For private venture funds, the investment minimums typically range from $10,000 to $100,000 but
OceanIQ Partners, LLC, at its sole discretion, may accept lower investment amounts.
Item 8: Methods of Analysis, Investment Strategies & Risk of Loss
Methods of Analysis
We use the following methods of analysis in formulating our investment advice and/or managing
client assets:
Fundamental Analysis: We attempt to measure the intrinsic value of a security by looking at
economic and financial factors (including the overall economy, industry conditions, and the financial
condition and management of the company itself) to determine if the company is underpriced
(indicating it may be a good time to buy) or overpriced (indicating it may be time to sell).

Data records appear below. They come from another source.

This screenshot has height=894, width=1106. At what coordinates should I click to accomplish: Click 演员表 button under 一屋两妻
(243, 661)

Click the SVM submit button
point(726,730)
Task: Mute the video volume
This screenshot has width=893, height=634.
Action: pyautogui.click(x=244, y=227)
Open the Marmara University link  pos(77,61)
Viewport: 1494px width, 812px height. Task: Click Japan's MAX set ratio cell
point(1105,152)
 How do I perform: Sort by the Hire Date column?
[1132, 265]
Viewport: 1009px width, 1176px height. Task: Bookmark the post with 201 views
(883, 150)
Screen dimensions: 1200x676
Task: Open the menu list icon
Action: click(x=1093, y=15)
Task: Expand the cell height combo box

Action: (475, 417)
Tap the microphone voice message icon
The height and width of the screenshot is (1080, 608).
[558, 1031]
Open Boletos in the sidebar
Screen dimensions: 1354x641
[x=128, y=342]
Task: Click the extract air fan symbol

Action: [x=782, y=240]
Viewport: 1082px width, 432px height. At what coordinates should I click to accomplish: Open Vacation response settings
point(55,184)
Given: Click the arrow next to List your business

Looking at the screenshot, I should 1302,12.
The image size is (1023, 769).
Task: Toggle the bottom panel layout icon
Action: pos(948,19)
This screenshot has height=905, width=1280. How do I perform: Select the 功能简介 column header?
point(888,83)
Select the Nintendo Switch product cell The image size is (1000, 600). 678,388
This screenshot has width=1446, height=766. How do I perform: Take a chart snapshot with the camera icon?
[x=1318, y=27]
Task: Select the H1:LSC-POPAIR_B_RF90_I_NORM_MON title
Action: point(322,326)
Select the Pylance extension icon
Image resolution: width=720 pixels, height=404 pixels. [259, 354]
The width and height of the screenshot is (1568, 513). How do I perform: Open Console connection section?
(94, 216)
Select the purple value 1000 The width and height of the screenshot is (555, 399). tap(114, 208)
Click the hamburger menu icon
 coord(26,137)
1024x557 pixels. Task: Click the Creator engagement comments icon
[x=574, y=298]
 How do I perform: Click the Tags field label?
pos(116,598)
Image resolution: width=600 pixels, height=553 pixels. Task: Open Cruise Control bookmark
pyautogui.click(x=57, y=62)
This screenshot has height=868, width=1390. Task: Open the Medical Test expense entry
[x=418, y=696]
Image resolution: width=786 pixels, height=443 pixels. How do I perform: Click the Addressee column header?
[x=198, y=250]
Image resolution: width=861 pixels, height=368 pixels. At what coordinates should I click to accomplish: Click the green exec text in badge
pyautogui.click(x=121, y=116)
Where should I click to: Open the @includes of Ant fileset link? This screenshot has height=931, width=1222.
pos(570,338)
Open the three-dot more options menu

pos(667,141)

Fundamental analysis does not attempt to anticipate market movements. This presents a potential
risk, as the price of a security can move up or down along with the overall market regardless of the
economic and financial factors considered in evaluating the stock.
Asset Allocation: Rather than focusing primarily on securities selection, we attempt to identify an
appropriate ratio of securities, fixed income, and cash suitable to the client’s investment goals and
risk tolerance. A risk of asset allocation is that the client may not participate in sharp increases in a
particular security, industry, or market sector. Another risk is that the ratio of securities, fixed
income, and cash will change over time due to stock and market movements and, if not corrected,
will no longer be appropriate for the client’s goals.
Mutual Fund and/or ETF Analysis: We look at the experience and track record of the manager of
the mutual fund or ETF in an attempt to determine if that manager has demonstrated an ability to
invest over a period of time and in different economic conditions. We also look at the underlying
assets in a mutual fund or ETF in an attempt to determine if there is significant overlap in the
underlying investments held in another fund(s) in the client’s portfolio. We also monitor the funds
or ETFs in an attempt to determine if they are continuing to follow their stated investment strategy.
A risk of mutual fund and/or ETF analysis is that, as in all securities investments, past performance
does not guarantee future results. A manager who has been successful may not be able to replicate
that success in the future. In addition, as we do not control the underlying investments in a fund or
ETF, managers of different funds held by the client may purchase the same security, increasing the
risk to the client if that security were to fall in value. There is also a risk that a manager may deviate
from the stated investment mandate or strategy of the fund or ETF, which could make the holding(s)
less suitable for the client’s portfolio.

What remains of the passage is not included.